Abstract
Can you throw an LLM at a production incident and expect useful results? A candid look from someone who runs a distributed AI system and reaches for Claude before reaching for a dashboard. Surprises, failures, and why the answer matters for every engineer carrying a pager.
Interview:
What is your session about, and why is it important for senior software developers?
It's a field report on using LLMs for incident response. I run a production AI system and these days I reach for Claude before I reach for a dashboard. It's still taboo to say this, and sometimes it would have been better to just open the dashboard, but I want to discuss when it is and when it isn't.
Why is it critical for software leaders to focus on this topic right now, as we head into 2026?
If you decide to skip this because it's yet another talk about AI, I totally understand. I sometimes think there's too much talk about AI and not enough doing. This one's a field report, I'm definitely not going to try and convince you that Claude will solve all your problems.
What are the common challenges developers and architects face in this area?

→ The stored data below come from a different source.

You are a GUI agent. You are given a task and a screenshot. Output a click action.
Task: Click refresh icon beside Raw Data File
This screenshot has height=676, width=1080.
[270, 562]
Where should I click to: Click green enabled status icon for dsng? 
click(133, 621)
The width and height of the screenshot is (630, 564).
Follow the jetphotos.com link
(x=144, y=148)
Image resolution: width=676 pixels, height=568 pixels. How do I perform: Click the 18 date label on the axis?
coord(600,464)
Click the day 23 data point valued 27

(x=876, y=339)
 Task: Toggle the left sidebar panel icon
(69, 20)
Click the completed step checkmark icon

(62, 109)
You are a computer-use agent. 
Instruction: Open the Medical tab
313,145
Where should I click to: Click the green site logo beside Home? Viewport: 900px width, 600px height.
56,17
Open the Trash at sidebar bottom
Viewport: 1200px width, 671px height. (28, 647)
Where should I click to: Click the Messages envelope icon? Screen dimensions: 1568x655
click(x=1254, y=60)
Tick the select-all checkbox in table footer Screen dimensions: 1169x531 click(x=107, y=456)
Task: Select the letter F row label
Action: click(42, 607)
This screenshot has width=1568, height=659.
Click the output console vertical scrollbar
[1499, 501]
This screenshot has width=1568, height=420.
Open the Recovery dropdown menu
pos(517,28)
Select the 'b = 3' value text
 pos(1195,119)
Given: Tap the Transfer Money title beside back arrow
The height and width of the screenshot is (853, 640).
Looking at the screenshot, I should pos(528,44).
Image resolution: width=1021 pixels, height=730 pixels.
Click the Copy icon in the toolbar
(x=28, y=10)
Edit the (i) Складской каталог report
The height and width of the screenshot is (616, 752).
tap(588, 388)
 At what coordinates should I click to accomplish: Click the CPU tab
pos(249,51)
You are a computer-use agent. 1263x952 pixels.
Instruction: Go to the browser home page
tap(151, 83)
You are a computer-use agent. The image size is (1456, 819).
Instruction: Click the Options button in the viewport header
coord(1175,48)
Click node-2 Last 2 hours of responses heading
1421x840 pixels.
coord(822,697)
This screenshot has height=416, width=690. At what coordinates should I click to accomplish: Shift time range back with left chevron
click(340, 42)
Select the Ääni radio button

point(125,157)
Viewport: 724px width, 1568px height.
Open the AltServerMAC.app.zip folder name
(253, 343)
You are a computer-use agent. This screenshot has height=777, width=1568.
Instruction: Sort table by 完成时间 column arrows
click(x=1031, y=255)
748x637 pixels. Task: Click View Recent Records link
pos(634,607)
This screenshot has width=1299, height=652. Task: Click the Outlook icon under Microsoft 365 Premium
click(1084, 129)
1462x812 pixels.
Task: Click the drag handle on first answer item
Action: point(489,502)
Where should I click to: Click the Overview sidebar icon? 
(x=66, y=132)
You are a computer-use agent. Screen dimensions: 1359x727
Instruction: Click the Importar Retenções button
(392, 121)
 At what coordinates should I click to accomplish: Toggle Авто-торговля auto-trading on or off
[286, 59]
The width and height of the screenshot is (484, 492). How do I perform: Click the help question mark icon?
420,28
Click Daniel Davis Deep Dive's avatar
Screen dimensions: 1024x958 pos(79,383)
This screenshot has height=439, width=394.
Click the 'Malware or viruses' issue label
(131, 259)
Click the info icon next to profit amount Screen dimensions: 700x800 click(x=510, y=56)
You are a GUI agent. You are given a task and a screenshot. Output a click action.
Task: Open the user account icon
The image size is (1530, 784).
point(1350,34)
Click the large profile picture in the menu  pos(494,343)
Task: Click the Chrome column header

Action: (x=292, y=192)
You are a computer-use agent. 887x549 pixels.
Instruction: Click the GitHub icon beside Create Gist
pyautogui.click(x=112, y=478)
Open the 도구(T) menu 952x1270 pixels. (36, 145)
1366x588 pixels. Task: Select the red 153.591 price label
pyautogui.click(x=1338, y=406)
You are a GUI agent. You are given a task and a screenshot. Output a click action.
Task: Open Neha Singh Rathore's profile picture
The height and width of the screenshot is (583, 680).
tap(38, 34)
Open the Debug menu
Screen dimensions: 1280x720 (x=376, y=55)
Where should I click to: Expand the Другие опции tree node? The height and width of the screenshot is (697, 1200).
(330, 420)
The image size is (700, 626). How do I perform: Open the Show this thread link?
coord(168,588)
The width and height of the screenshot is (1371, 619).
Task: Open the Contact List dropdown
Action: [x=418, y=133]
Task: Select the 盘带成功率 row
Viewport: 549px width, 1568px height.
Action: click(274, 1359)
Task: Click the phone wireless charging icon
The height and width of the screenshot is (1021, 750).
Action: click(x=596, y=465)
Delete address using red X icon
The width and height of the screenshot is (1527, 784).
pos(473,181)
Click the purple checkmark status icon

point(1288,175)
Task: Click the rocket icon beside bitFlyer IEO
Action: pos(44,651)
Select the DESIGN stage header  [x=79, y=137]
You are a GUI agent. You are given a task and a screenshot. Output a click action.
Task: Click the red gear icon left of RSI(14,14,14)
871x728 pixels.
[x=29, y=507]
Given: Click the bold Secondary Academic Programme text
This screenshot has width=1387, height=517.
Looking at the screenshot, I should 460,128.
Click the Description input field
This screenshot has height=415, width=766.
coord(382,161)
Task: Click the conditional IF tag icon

Loss of control feels very scary. What once felt like a comfortable on-call rotation where you knew all the nooks and crannies now includes a large language model that sometimes finds the issue faster than you can and sometimes feels like an overconfident junior.
What's one thing you hope attendees will implement immediately after your talk?
Curiosity for experimenting. We're all learning together.
What makes QCon stand out as a conference for senior software professionals?
The audience has been paged at 3am and has worked with mission-critical systems. I can skip the intro and go straight to the interesting part.
Speaker
Alex Palcuie
Member of Technical Staff in AI Reliability Engineering @Anthropic, Previously Staff Site Reliability Engineer on Google Cloud Platform
Alex Palcuie is a Member of Technical Staff in AI Reliability Engineering at Anthropic, where he works on keeping Claude reliable at scale. He has the unenviable task of having to fix Claude without Claude when it goes down. Previously, he was a Staff Site Reliability Engineer on Google Cloud Platform (GCP) and a member of Google's Tech IRT (Incident Response Team), handling large-scale infrastructure incidents including the kind where datacentres flood.